Prevalence of Comorbid Substance Use Disorders among People with Opioid Use Disorder: A Systematic Review & Meta-Analysis

Author: Thomas Santo Jr, Gabrielle Campbell, Natasa Gisev, Samantha Colledge-Frisby, Jack Wilson, Brodie Clark, Lucy Thi Tran, Louisa Degenhardt

Theme: Epidemiology & Public Health Research Year: 2023

Among people with OUD, comorbid substance use disorders (SUDs) increase the risk of poor clinical outcomes, including overdose and mortality. However, no study has synthesized evidence on the prevalence of any comorbid SUD among people with OUD. Therefore, we conducted the first systematic review and meta-analysis to estimate the prevalence of non-opioid SUDs among people with OUD. We also examined if each estimate varied according to sample characteristics and study methodology.

We searched Embase, PsycInfo, & MEDLINE from 1990 to 2022 for studies of people with OUD that evaluated the prevalence of one or more comorbid non-opioid SUD according to validated diagnostic criteria (e.g., International Classification of Diseases). We used random-effects meta-analyses with 95% Confidence Intervals (95%CIs) to pool current and lifetime estimates of comorbid SUDs among people with OUD. Additionally, stratified meta-analyses and meta-regressions were used to examine heterogeneity in prevalence estimates by pre-specified variables.

Of the 39,120 publications identified, we included data from 177 studies and 66,271 participants with OUD in at least one pooled estimate. The prevalence of any current SUD was 57.6% (95%CI 45.8–69.5%), alcohol use disorder was 29.0% (95%CI 25.4–32.7%), cannabis use disorder was 22.8% (95%CI 16.7–28.8%), cocaine use disorder was 29.6% (95%CI 20.3–38.8%), methamphetamine use disorder was 10.3% (95%CI 7.1–13.5%), and sedative use disorder was 17.4% (95%CI 13.4–21.3%). Prevalence estimates varied significantly by sample characteristics and methodological factors, including sex, geographic region and injecting drug use status.

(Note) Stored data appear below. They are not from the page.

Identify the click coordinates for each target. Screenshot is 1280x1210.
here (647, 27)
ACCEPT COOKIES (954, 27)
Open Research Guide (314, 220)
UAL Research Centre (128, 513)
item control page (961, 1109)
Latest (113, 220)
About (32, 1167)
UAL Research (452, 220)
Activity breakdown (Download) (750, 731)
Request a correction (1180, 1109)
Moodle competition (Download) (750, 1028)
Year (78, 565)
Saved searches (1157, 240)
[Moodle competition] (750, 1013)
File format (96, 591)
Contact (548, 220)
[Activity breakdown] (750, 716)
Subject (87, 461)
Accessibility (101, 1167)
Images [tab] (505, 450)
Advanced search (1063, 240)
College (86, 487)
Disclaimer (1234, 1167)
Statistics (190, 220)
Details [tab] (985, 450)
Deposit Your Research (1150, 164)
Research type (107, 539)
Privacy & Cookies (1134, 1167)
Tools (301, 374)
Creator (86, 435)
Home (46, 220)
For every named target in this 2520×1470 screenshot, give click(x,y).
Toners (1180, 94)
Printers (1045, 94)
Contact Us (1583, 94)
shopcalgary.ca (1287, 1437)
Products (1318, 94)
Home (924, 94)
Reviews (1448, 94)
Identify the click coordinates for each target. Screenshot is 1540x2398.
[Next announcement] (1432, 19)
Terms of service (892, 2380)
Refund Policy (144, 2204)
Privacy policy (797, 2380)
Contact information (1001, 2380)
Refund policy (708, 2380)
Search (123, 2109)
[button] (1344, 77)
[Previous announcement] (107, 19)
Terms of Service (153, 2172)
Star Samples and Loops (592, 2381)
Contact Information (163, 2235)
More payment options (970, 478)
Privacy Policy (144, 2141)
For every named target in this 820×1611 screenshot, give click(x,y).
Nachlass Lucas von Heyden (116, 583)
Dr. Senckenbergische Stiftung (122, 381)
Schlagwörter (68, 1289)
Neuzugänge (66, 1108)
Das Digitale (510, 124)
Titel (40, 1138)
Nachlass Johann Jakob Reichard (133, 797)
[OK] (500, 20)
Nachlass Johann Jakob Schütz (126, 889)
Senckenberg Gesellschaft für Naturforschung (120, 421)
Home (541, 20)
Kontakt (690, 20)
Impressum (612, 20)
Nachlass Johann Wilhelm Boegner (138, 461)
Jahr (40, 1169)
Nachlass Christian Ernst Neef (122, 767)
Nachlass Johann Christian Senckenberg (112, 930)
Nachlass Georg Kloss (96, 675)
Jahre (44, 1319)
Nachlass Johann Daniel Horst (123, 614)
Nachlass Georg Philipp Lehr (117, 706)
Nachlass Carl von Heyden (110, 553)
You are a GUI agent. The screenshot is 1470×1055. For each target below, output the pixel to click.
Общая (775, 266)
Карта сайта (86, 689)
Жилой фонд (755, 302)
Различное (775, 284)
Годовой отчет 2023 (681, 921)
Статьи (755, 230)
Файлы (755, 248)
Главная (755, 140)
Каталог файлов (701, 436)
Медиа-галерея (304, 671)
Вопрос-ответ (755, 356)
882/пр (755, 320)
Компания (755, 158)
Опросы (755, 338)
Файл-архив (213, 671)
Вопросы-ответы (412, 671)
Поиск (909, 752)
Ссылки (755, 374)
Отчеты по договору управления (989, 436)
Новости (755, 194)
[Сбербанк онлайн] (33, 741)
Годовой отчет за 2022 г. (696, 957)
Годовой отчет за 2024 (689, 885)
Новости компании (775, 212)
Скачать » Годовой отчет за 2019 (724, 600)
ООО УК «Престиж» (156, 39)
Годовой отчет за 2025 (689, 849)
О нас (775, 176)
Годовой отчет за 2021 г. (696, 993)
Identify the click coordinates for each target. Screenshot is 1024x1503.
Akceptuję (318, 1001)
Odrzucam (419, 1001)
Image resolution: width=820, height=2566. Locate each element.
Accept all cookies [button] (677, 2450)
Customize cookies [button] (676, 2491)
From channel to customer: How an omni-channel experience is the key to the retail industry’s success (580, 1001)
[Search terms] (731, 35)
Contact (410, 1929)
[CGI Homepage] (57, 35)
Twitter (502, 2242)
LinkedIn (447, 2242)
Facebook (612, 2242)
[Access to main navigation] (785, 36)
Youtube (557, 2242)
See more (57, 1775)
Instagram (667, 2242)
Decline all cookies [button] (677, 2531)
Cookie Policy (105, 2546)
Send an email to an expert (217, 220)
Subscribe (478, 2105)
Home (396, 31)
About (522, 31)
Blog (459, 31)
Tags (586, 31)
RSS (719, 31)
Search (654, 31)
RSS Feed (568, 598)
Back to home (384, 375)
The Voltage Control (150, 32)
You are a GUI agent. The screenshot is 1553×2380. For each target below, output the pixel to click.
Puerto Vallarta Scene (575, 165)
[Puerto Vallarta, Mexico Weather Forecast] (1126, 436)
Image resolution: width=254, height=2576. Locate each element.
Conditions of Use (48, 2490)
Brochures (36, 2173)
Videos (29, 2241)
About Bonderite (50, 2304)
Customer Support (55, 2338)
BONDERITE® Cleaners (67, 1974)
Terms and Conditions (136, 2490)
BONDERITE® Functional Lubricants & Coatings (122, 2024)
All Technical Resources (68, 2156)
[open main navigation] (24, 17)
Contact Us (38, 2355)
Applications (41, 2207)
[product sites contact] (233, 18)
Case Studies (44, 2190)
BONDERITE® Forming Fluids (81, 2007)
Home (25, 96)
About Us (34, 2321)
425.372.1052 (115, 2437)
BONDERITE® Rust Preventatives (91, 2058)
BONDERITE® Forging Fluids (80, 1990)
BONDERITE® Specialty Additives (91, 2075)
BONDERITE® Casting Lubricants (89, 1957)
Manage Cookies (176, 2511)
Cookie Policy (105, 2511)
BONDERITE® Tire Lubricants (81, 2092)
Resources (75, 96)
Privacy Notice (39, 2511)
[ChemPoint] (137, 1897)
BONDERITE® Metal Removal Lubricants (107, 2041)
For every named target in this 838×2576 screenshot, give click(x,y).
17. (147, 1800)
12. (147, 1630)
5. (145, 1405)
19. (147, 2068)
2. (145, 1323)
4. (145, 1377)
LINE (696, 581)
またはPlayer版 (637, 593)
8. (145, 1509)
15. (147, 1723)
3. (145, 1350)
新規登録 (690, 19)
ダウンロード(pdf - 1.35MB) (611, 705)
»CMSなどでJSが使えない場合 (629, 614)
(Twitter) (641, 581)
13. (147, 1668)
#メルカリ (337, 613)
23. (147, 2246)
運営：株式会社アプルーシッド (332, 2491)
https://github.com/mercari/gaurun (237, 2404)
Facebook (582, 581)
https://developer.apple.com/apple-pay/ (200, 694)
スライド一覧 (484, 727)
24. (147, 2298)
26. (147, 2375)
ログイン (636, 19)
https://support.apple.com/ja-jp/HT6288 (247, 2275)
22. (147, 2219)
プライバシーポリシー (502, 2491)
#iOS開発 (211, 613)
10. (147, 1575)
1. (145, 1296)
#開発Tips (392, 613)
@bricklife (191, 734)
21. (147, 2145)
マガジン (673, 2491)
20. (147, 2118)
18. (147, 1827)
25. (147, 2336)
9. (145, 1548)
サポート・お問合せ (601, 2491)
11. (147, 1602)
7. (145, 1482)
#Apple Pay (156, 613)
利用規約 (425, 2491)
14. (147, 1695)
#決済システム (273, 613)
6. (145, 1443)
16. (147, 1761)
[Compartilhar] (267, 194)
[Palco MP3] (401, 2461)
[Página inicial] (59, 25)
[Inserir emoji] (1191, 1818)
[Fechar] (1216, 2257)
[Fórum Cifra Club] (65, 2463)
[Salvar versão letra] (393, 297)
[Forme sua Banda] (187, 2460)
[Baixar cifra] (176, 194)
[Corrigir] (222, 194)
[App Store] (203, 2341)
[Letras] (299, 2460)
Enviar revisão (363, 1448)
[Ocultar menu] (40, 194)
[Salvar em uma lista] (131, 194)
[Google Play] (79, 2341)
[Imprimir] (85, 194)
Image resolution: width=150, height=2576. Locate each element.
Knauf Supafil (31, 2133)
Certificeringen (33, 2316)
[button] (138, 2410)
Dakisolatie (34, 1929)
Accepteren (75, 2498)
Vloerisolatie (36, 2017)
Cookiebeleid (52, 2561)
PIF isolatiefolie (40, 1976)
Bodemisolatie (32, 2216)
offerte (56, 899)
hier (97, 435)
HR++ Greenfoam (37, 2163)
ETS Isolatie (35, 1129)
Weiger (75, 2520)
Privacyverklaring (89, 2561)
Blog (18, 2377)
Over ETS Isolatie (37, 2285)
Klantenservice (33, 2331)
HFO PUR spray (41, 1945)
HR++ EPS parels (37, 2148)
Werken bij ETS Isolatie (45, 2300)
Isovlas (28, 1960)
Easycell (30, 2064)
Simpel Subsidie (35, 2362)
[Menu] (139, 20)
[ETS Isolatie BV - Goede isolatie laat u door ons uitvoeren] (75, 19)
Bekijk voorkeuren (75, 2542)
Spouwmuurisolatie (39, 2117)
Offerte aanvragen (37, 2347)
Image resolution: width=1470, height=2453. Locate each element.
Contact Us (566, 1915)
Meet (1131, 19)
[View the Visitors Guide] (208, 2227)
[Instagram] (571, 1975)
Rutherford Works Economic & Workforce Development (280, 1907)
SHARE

This systematic review and meta-analysis provides robust evidence to confirm the high prevalence of non-opioid SUDs among individuals with OUD. The findings emphasize the need for tailored, integrated care addressing both OUD and comorbid SUDs. These prevalence estimates can inform OUD treatment, overdose prevention, harm reduction, and tailored strategies for people with OUD and specific subpopulations.